The Canadian and the US governments should resist the pressure to react to issues in energy markets by subsidizing energy prices because such responses have the potential to interfere with market signals, which often restore the balance in energy markets. In the long-term, the importance of addressing energy needs while decreasing environmental impacts suggests that Canada and the US should expand their planning horizons. The approach requires acknowledging the possible future decline in fossil fuels and the need to develop alternative sources of energy, particularly geothermal, wind, tidal, and solar energy (Prince 2004). Finally, efficiency enhancements in employing energy to minimize demand without the undue lowering of living standards will help to strengthen the US-Canada energy relations.
Conclusion
Although the US and Canada have experienced durations of conflict in the past, the two nations have intensified their energy relations in the recent years through integration and cooperation. The present study has identified a strong bilateral relationship in the electricity, natural gas, and crude oil sectors. Additionally, the investigation has noted that nuclear energy and coal have the potential to ensure an adequate supply of energy in the two countries.
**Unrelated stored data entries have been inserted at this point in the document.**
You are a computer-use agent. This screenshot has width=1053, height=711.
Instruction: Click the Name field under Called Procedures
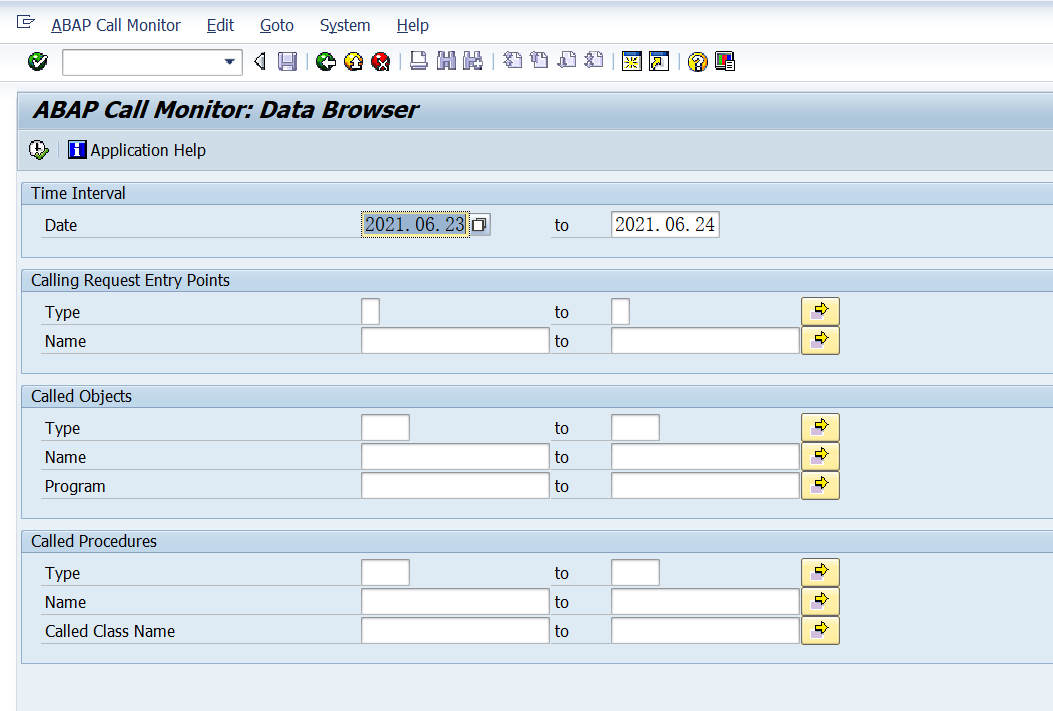[455, 601]
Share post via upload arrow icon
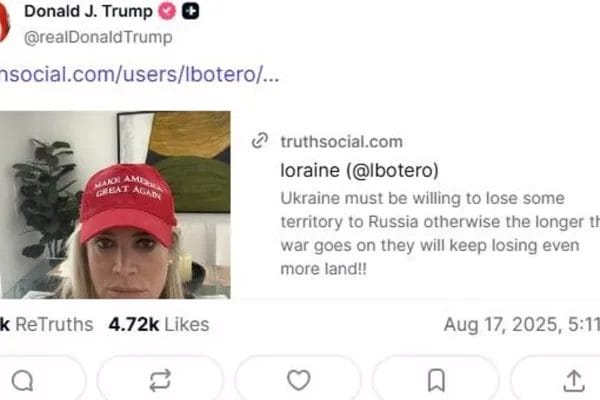 pyautogui.click(x=574, y=380)

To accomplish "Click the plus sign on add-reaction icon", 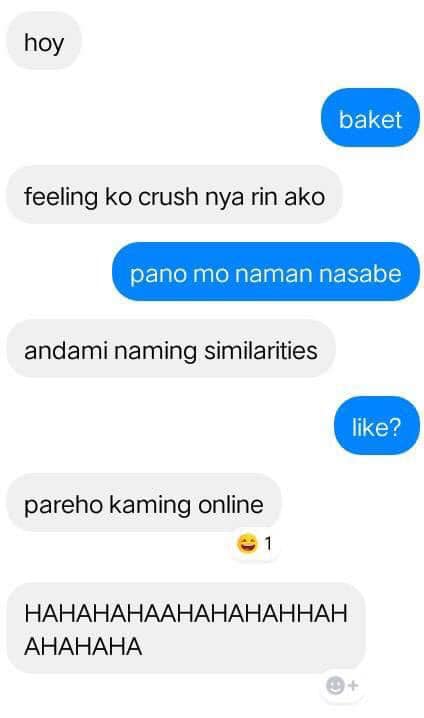I will pyautogui.click(x=353, y=685).
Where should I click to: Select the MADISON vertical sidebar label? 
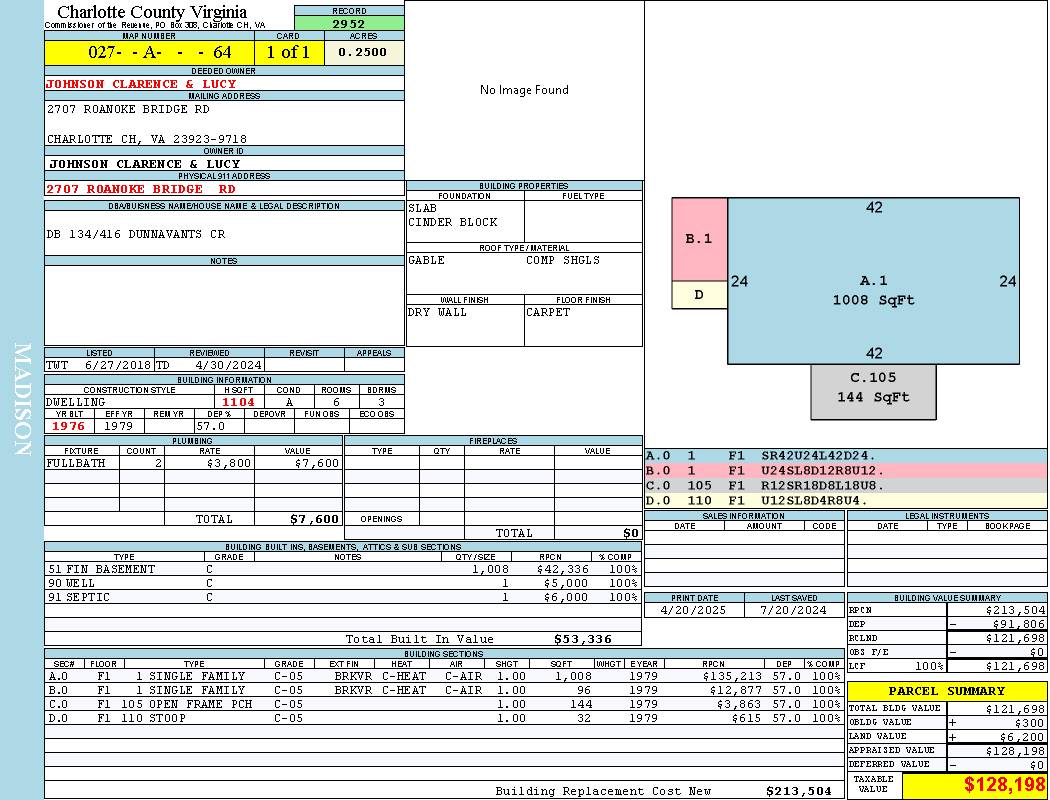[x=22, y=400]
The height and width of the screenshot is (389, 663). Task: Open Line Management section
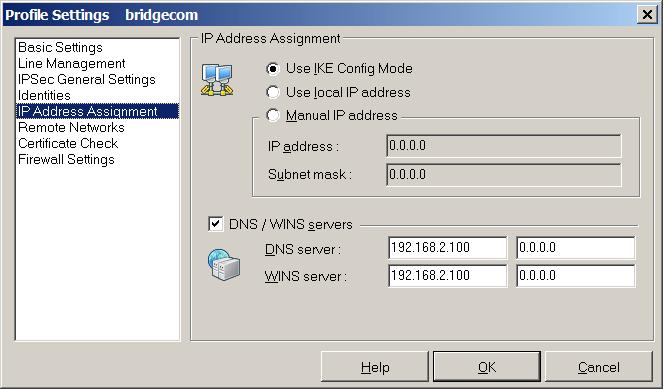[71, 63]
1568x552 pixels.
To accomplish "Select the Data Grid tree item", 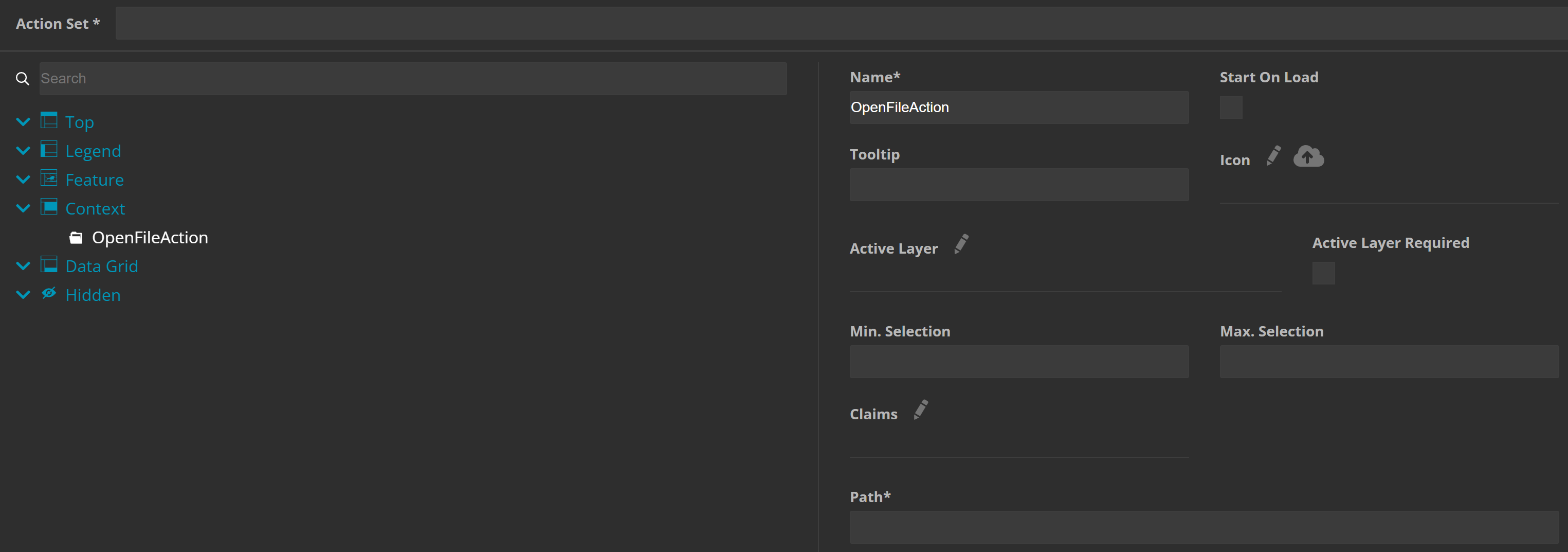I will click(102, 266).
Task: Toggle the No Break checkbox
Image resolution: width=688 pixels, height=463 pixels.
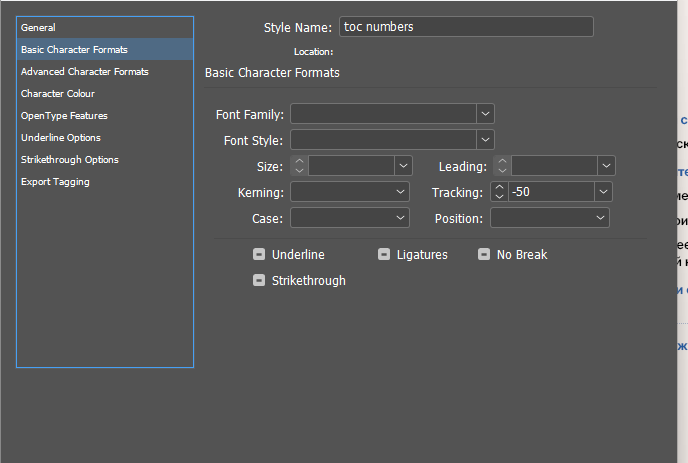Action: 484,255

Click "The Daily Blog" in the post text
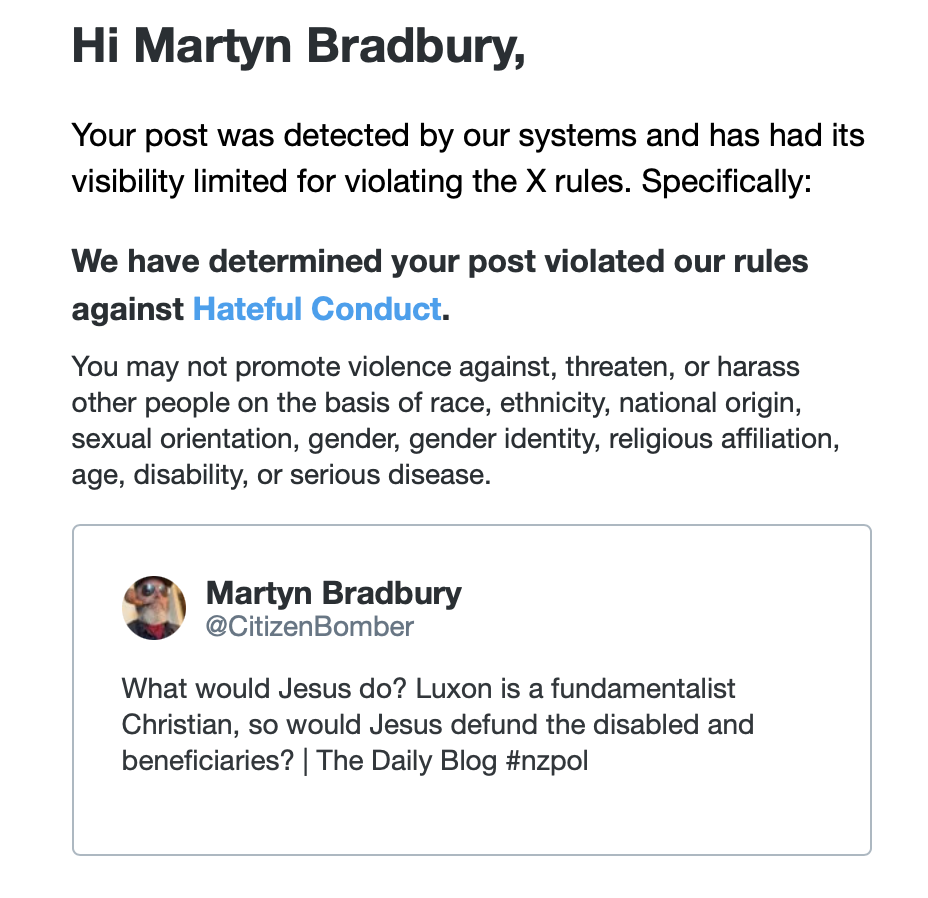click(x=406, y=760)
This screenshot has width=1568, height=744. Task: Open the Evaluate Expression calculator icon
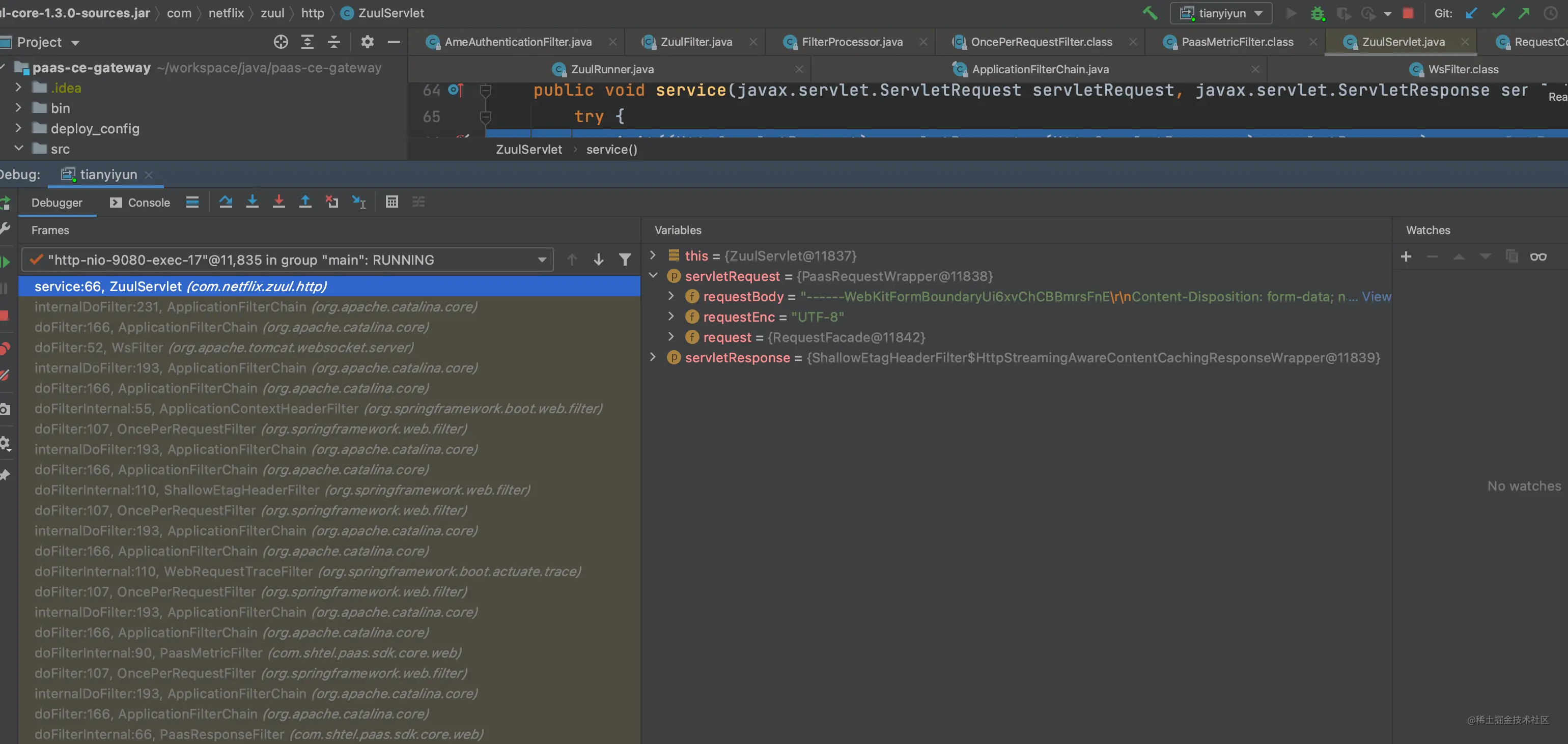(392, 202)
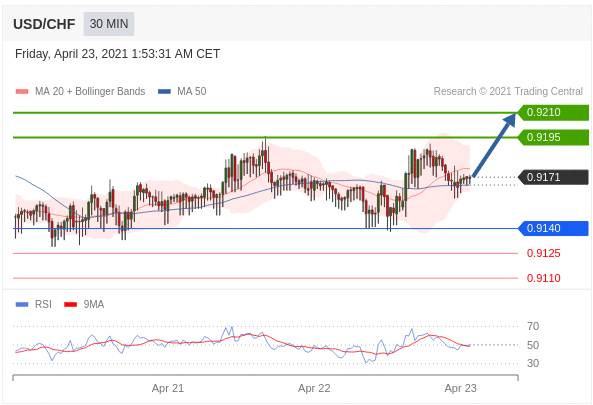Viewport: 593px width, 405px height.
Task: Click the Apr 21 date axis marker
Action: tap(168, 388)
Nevertheless, several challenges continue to affect their energy relations, particular due to the concerns that emerge from each country’s plans to meet its energy needs within its borders. The possible future problem of shortages of fossil fuels suggests that the two nations should employ joint policies and strategies aimed at addressing the supply and demand issues in the energy sector. Although Canada and the US continue to favor a growing energy partnership, ensuring a mutually beneficial relationship will probably remain a significant oversight challenge during the next decades.